En 1042 un brazo de Lucía llegó al monasterio de Luitboug por donación del emperador Enrique III. Para la otra versión, el traslado fue en 822 a Constantinopla y luego a Venecia, tras la ocupación de aquélla por los cruzados. Colocadas en el monasterio de San Jorge, pasarían luego a la iglesia dedicada a la santa.

EL CULTO A SANTA LUCIA
 El más antiguo testimonio es la inscripción auténtica de fines del siglo IV en la catacumba de SAN Giovanni de Siracusa. Dice así: «Euskia... murió en la fiesta de mi Santa Lucía...».

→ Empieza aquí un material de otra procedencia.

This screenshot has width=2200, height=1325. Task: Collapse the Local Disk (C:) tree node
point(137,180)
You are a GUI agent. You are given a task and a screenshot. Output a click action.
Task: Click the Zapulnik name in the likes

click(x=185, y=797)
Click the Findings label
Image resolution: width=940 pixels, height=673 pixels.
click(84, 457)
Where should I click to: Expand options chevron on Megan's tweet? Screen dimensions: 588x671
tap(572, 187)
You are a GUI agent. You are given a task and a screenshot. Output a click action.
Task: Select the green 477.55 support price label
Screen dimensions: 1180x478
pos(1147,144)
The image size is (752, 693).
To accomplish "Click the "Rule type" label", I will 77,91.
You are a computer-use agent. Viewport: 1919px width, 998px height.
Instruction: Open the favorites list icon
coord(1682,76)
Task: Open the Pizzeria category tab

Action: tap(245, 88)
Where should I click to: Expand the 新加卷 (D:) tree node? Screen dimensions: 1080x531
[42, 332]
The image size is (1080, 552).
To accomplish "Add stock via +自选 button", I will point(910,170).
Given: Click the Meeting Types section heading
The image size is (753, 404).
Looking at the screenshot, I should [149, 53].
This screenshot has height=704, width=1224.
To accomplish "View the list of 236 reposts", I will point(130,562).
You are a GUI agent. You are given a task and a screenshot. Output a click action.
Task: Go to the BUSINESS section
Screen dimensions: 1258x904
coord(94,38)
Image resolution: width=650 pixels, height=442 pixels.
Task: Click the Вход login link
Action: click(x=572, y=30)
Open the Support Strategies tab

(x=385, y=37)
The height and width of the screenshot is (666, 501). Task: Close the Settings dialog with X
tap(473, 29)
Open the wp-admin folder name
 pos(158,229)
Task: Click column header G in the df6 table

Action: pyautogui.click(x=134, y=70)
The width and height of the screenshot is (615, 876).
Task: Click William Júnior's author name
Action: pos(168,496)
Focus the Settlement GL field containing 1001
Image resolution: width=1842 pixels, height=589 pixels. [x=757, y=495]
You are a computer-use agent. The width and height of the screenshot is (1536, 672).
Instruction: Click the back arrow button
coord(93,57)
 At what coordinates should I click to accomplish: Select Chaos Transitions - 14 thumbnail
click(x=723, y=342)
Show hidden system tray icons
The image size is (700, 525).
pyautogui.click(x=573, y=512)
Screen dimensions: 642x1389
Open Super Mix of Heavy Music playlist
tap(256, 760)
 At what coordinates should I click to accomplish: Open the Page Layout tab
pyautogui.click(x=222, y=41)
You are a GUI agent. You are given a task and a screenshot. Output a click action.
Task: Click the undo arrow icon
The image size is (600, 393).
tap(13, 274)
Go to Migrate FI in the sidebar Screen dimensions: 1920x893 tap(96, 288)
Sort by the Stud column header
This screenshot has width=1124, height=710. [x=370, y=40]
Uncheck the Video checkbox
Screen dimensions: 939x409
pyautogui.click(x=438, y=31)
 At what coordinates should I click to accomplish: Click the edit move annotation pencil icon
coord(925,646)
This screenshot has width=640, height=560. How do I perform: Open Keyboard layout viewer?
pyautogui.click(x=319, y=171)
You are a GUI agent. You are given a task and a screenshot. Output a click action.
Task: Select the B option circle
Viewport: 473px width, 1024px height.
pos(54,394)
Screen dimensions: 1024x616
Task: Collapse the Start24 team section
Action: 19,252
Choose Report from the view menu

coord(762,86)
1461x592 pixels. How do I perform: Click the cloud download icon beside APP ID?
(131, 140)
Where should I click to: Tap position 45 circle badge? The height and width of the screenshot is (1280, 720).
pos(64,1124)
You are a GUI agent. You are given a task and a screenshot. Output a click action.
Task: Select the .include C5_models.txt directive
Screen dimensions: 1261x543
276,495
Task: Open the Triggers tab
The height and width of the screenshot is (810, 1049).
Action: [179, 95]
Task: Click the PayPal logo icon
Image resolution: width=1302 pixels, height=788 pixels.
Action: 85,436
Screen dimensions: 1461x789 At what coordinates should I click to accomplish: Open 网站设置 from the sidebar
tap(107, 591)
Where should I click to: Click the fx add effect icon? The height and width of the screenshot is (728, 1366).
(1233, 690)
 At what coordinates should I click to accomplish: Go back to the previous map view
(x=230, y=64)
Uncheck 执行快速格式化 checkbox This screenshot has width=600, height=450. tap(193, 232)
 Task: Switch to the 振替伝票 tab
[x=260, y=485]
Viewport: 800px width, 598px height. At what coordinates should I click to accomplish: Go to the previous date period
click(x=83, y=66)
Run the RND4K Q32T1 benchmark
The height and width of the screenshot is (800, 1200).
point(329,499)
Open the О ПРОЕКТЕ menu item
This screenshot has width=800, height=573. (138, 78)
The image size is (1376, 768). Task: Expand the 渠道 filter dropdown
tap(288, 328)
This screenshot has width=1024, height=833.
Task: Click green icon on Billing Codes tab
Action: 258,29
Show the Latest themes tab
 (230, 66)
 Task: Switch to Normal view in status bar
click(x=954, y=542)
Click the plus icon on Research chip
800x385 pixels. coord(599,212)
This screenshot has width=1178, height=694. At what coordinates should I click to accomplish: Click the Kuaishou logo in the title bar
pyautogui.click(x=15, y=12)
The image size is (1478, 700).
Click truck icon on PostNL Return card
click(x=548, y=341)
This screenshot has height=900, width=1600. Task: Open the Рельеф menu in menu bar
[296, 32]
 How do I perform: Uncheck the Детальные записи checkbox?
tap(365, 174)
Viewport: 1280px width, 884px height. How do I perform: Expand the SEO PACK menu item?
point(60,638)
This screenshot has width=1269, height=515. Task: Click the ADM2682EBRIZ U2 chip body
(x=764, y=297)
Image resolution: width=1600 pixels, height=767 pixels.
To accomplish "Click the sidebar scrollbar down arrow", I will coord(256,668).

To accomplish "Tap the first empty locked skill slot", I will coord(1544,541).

El Sacramentarium Gelasianum y el Gregorianum señalan su fiesta el 13 de diciembre. En igual fecha la conmemora el Martyrologium Hieronymianum.
En el siglo VI existía en Roma un monasterio, además del de Siracusa, consagrado a su memoria. Honorio I (625-638) le consagró una iglesia.
Su nombre con el de Santa Águeda fue introducido en el canon de la misa, quizá por San Gregorio Magno.
La iconografía representa a Lucía llevando en un platillo sus propios ojos. No hay ningún dato histórico o legendario que fundamente este hecho.
Quizá surgió por su nombre, que significa luz o luminosidad y los ojos serían el símbolo de la luz.
Por la misma razón debió de ser invocada en las enfermedades de los ojos y considerada como protectora de la vista. Su fiesta se celebra el 13 de Diciembre.